■ **YOUR ASSIGNMENT**:
Please repeat the line that contains "The height and width of the screenshot is (640, 975)." and every line after it, exactly, through the end of the records.

■ **Items from a data source**:
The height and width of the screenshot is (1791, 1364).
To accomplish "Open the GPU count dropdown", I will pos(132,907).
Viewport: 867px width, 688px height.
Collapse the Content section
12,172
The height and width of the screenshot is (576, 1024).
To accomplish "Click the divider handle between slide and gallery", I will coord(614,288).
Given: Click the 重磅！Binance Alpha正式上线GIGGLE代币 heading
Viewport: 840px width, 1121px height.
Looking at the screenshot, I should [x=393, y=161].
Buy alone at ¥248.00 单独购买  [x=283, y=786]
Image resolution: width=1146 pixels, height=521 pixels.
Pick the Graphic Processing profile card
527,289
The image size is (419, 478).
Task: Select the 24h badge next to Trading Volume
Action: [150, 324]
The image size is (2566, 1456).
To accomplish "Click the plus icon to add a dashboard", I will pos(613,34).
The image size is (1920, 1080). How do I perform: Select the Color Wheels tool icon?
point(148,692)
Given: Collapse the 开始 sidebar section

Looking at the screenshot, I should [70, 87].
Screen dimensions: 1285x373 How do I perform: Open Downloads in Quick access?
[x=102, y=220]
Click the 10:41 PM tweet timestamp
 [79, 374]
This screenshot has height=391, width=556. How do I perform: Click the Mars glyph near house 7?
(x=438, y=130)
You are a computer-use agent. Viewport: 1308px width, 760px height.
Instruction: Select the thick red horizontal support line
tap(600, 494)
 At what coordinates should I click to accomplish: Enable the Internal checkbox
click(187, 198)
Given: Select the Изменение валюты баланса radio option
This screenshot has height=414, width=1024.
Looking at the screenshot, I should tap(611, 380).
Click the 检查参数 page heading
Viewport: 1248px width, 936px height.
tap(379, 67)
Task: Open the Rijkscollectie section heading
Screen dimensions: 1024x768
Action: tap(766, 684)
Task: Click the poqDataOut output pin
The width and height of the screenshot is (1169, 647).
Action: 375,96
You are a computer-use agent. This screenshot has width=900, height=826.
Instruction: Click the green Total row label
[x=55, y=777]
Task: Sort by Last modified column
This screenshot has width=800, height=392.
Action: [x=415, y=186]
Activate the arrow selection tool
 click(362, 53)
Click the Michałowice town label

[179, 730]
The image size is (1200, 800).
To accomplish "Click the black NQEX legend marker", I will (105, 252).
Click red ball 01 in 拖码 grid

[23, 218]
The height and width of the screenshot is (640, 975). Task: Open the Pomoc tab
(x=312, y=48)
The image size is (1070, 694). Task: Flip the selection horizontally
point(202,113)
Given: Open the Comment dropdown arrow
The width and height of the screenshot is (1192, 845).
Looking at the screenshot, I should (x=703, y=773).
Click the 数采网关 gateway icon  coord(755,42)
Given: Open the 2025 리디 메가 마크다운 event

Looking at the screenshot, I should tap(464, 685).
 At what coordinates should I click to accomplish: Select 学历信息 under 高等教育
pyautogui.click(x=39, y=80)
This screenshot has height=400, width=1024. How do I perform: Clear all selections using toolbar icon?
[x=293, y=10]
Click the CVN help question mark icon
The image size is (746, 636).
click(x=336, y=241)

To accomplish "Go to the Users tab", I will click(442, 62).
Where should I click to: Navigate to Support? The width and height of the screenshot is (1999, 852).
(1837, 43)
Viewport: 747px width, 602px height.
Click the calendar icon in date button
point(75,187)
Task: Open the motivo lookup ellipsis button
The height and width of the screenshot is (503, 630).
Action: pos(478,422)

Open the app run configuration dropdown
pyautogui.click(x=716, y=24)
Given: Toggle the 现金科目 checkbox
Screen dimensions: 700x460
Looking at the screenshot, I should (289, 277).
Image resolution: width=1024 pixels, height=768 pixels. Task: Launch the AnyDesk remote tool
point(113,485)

■ **YOUR SOLUTION**:
The height and width of the screenshot is (640, 975). Task: Open the Pomoc tab
(x=312, y=48)
The image size is (1070, 694). Task: Flip the selection horizontally
point(202,113)
Given: Open the Comment dropdown arrow
The width and height of the screenshot is (1192, 845).
Looking at the screenshot, I should (x=703, y=773).
Click the 数采网关 gateway icon  coord(755,42)
Given: Open the 2025 리디 메가 마크다운 event

Looking at the screenshot, I should tap(464, 685).
 At what coordinates should I click to accomplish: Select 学历信息 under 高等教育
pyautogui.click(x=39, y=80)
This screenshot has height=400, width=1024. How do I perform: Clear all selections using toolbar icon?
[x=293, y=10]
Click the CVN help question mark icon
The image size is (746, 636).
click(x=336, y=241)

To accomplish "Go to the Users tab", I will click(442, 62).
Where should I click to: Navigate to Support? The width and height of the screenshot is (1999, 852).
(1837, 43)
Viewport: 747px width, 602px height.
Click the calendar icon in date button
point(75,187)
Task: Open the motivo lookup ellipsis button
The height and width of the screenshot is (503, 630).
Action: pos(478,422)

Open the app run configuration dropdown
pyautogui.click(x=716, y=24)
Given: Toggle the 现金科目 checkbox
Screen dimensions: 700x460
Looking at the screenshot, I should (289, 277).
Image resolution: width=1024 pixels, height=768 pixels. Task: Launch the AnyDesk remote tool
point(113,485)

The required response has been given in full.